Monday is a dizzying mash of adrenaline-tinted memories. Walking the floors of the New York Stock Exchange, watching old-time traders tell about the bullpen days. Sitting in the palatial elegance of the NYSE Board Room, listening to Ken Griffin share stories of teamwork, risks, and success. And then, in a breath-catching rush, winning the $100,000 Citadel / Correlation One Data Open Championship.
In February, I first saw a flyer tacked up in the hall of the Computer Science building. “Hi, my name is Soren,” a student introduced himself at the reception that evening, “And I plan to win this.”
Ten months later, we’d not only beaten 400 other Berkeley students, but had also come out ahead of the 20 other finalist teams. Ten thousand students had applied to the Correlation One system, hoping to stand on this podium. Somehow, through perseverance, grit, and luck, we managed to be the ones holding the giant check.
I’ll post later about our approach and what worked well for our team. In the meantime, a few thumbnail sketches of the day:
The oral presentations: Forty minutes of cross-examination by two of Citadel quantitative researchers. Deep-cutting, insightful questions that asked about strategy and methodology. The lead judge’s twinkling eyes and intimidating beard dancing as threw questions at us. The nervous glances exchanged with teammates, trying to decide who should answer- and still finding the seamless teamwork which characterized the rest of the competition.
The Stock Exchange Floor: The most surreal part of the day. Looking through thick glass at the 225-year-old Buttonwood Agreement which founded the first securities exchange in the United States. Donning the rough jackets of the floor traders, emblazoned with logos of Citadel and The Data Open. And walking out into a world of dozens of flashing screens, and heavy-set men with thick New York accents griping about life, sports, food, and the market’s foibles. Learning from Rudy Mass, a veteran of 44 years on the stock exchange floor, tell of how he rose from being a 17-year-old high school dropout to becoming Partner at Solomon Brothers to being a Governor at the New York Stock Exchange.
Executive Fireside Chats: Ken Griffin founded Citadel as he graduated college, and grew it into one of the world’s largest hedge funds over twenty-five years– yet never spoke of “I” or “me” but only “the team” and “we” in his 15-minute address. Peng Zhao, who became CEO of Citadel Securities at 34 years old, spoke of the importance of finding opportunities to grow and leverage your skills. Tom Farley, the similarly young President of NYSE, talked about always being open to learning from others but taking big risks to step outside your comfort zone.
The awards: Chatting with other competitors, it was clear that few teams had attempted causal inference, done rigorous hypothesis testing, or been able to weave their explorations into a single strong thesis. And so I crossed my fingers that we would not be named one of the runner-ups: it felt like an all-or nothing. As MIT took 3rd place and Harvard took 2nd, my excitement crept up. And then as James Yeh read a description of the winning team, our certainty rose:
“Before announcing the winner, I’d like to say a few words about the winning team. This team also brought in additional datasets, they selected a challenging but well-defined question that had clear policy impact and was tuned to the data available.

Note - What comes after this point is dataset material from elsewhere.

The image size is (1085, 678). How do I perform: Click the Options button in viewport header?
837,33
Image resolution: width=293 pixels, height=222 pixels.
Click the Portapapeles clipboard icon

To guard against data snooping, they put together a pre-plan research program before even analyzing the data. Several of their conclusions went against their initial assumptions, which led them to ask some really hard and challenging questions about their analysis. This team also really focused on their team dynamics. They even held practice datathon rounds in order to ensure that they would operate as a highly-functioning team – congratulations on that. The judges were impressed by the effort the team put into reviewing existing literature; this is reflected in their final report, which the judges thought was of potentially publishable quality. Please join me in congratulating the winners, and recipients of the one hundred thousand dollar prize- Team #1”
I leapt from my chair with a holler of excitement, high-fiving my teammates. We all wore disbelieving grins, stunned and excited as we bounded up the steps and onto stage, shaking hands with the judges and staring in awe at the trophies and the giant check that stood nearly as wide as our team. I’ve never stood in front of so many cameras snapping photos from all angles, never stretched my face so wide with a disbelieving grin, and never been so awed by what solid teamwork could do in a few days. Ten months of thinking about it, and the moment was finally there.
Learning the backstory: Afterwards, the judges told us that our team had amassed such an outstanding lead in the initial round of judging that we “would have had to bomb the presentation” to not take the podium. Thinking back to the hours 60-70 hours that we had each put in over five days, the endless pouring over literature and data visualizations, we knew it had all paid off. Our team had incredible team dynamics, had supported and pushed each other to give our best for a long sprint, and it had paid off.